By Nuru Ahmed

Kenya’s efforts to battle the desert locusts is likely to stall due to insufficient funds to sustain the exercise. The country urgently needs USD 8 million to continue battling the second wave of desert locusts invasion reported in November 2020.

Hamisi Williams, the Deputy Country Director for Food and Agriculture Organization (FAO) expressed his fears that if more funds are not urgently disbursed, the aerial spraying might stop by the end of March.

Hamisi Williams, Kenya Deputy Director of FAO Representative.

Mr Williams said FAO had requested for USD8 million from the donors to help combat the locust menace but so far it has only received USD2 million.

“We anticipate that the current funds can only sustain aerial services up to the end of March after which we would require more money to continue with the exercise,” said Mr Williams.

Mr Williams, however, said other methods of controlling these pests such as ground spraying by use of hand held pumps and car mounted sprayers will continue.

The Government of Kenya allocated Sh1.9 billion for fighting against locusts in the recently released supplementary budget. It also established eight control bases in Isiolo, Marsabit, Masinga, Garissa, Turkana (Lodwar), Mandera, Lamu (Witu) and Taita Taveta to coordinate desert locust management operations.

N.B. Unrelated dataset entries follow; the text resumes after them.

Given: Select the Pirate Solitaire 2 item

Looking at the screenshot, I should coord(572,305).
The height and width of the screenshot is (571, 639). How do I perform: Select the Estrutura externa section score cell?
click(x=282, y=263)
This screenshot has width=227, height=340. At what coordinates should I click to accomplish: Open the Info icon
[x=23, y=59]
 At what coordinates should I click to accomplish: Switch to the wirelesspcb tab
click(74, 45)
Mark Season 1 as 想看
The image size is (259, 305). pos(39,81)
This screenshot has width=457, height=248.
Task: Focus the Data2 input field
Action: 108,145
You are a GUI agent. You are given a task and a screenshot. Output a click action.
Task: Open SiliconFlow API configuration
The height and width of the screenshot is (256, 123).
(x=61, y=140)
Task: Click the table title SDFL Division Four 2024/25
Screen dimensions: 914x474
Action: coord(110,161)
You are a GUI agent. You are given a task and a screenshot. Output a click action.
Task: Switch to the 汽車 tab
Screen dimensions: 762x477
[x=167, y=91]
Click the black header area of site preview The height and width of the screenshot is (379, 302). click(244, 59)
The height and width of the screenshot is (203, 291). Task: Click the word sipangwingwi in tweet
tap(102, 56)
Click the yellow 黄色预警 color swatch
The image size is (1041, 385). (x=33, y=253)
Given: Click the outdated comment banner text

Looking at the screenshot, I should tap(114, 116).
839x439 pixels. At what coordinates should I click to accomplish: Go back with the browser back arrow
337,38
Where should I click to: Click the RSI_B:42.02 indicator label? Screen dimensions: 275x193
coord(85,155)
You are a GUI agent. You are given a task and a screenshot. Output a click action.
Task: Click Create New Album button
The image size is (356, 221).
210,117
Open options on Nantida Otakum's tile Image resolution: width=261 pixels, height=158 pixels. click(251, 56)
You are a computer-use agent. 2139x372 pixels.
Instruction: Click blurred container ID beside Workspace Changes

The new wave of the desert locust invasion currently destroying crops and pastures in northern Kenya threatens to spiral out of control, having spread to 17 counties in the country. Just to mention areas such as Mandera, Wajir, Garissa, Marsabit, Samburu, Isiolo, Meru, Tharaka Nithi, Tana River, Kilifi, Kitui, Machakos, Laikipia, Nakuru and Nyandarua counties have been invaded by the swarms.

The FAO Country Representative said there are immature swarms in northern and central counties, and in Kilifi County in upper Coast region. There are a few small immature swarms formed from previous breeding in the Coast region near Lamu and probably in adjacent areas of southern Somalia.

Mr Williams regretted that many swarms are highly mobile and the same swarm can be sighted several times. He noted that some were spotted in parts of the Rift Valley region, the country’s bread basket.

“The swarms of locusts now threaten the livelihoods of millions of people in Kenya as the conflicts in Yemen, Somalia and northern Ethiopia make it difficult for FAO to control the breeding and movement of the pests at the source,”Mr Williams lamented.

FAO Representative attributed the upsurge of locusts to favourable breeding grounds in the three countries where conflicts seems to persist. For instance, control measures including aerial spraying and mapping out breeding areas have been hampered by the fighting in Yemen, the largest breeding grounds of desert locusts.

“We have a second wave of desert locust just of the favourable breeding weather conditions in Ethiopia and Somalia,” FAO Representative in Kenya said. In fact, Yemen seems to be the gateway to the Horn of Africa because it is where the southerly winds begin to blow hence locusts cross over the Red Sea to the Horn of Africa,” Mr Williams emphasized.

He said the swarms can fly up to 150 kilometres a day with the wind. Surprisingly, a single square kilometre swarm can eat as much food in a day as 35,000 people may.

According to Hamadi Boga, Principal Secretary in Department for Agriculture Research of Ministry of Agriculture, Livestock, Fisheries and Irrigation in Kenya said intense ground and aerial control operations are in progress. This is to reduce current swarm populations so that the scale of the upcoming breeding may be lower.

Prof Boga said while control operations are underway, surveys are being conducted to flash out any swarms that could be breeding in northern Kenya.

“In the Horn of Africa, immature swarms continue to migrate southwards from breeding areas in eastern Ethiopia and central Somalia to southern Ethiopia and northern Kenya,” Prof Boga noted.

In Ethiopia, immature swarms are concentrating along the eastern side of the Harar Highlands in Oromia region as they move to southern areas of the country, including southern parts of the Rift Valley. There are also cross-border movements near Jijiga and northwest Somalia and along the southern border with Kenya.

According to FAO, by January 8, 2021 a few immature swarms were reported in Mwanga district in northeast Tanzania.